わだいがない 15
蒼井君の場合
「女の敵は女だ!オレじゃねぇ!」
俺は叫ぶ。
「わかった、わかったからな?落ち着け?酒の勢いに任せて叫ぶなよ。」
「だって、断られるんだぜ?理由もよくわかんないし。友達が反対してるってなんだよ。友達にオレのなにがわかるんだー。」
「叫ぶなってば。近所迷惑だろ。」
「女の敵は男じゃない。女の敵は、女だーーー。」
友人は俺を説得するのを完全にあきらめて、ただため息をついた。
「女の味方も敵もすべて女性」という言葉がおそらくほぼ正解なのだということは、ずいぶんまえから知っていることだ。姉がいるのだから。
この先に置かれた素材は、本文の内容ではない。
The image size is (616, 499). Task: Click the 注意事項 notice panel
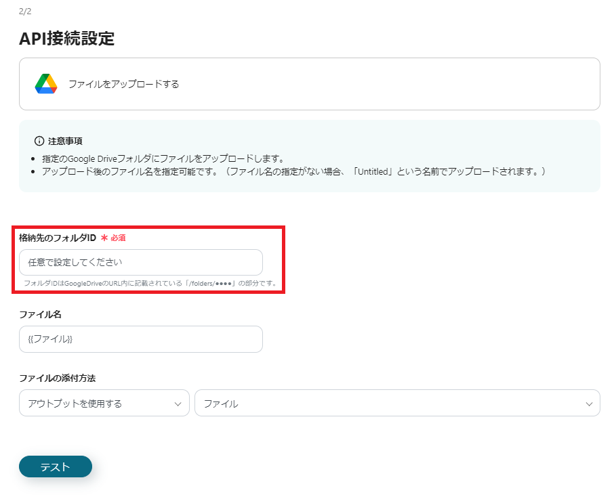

ああ今日も彼女に会えた。会えるだけで朝から幸せだなぁ。そう思っていた三日前が懐かしい。のんびりそんなことを考える。
「会社、やめてー。」
土曜の昼間に起きて、それでも昨日の愚痴が収まらないのか、家で叫ぶと姉のチョップが飛んできた。力加減など一切ない。当然痛い。
「いてぇ!なにすんだよ!」
「ふざけんな!このご時世に、正社員で採用されて、女に振られた位で辞めるとか言うな!女は転がってるけど、会社は転がってないんだからね!」
「自分が、仕事が決まらねぇからって……。」
「なに!?」
「なんでもありませんー。」
女と口喧嘩をしても損をするのは男だ。それは、当たり前のこと。子供のころから姉がいて、母親がいれば当然のことと、わかることではなかろうか。そりゃ、手を出せば当然勝つが、そういう問題ではないのだ。
「いてぇ。はぁーーーーー。」
俺はソファにうつぶせに倒れこんだ。
深いため息をついた。当然、振られることも考えてはいた。しかし、その可能性は低いだろうと勝手に思い込んでいた。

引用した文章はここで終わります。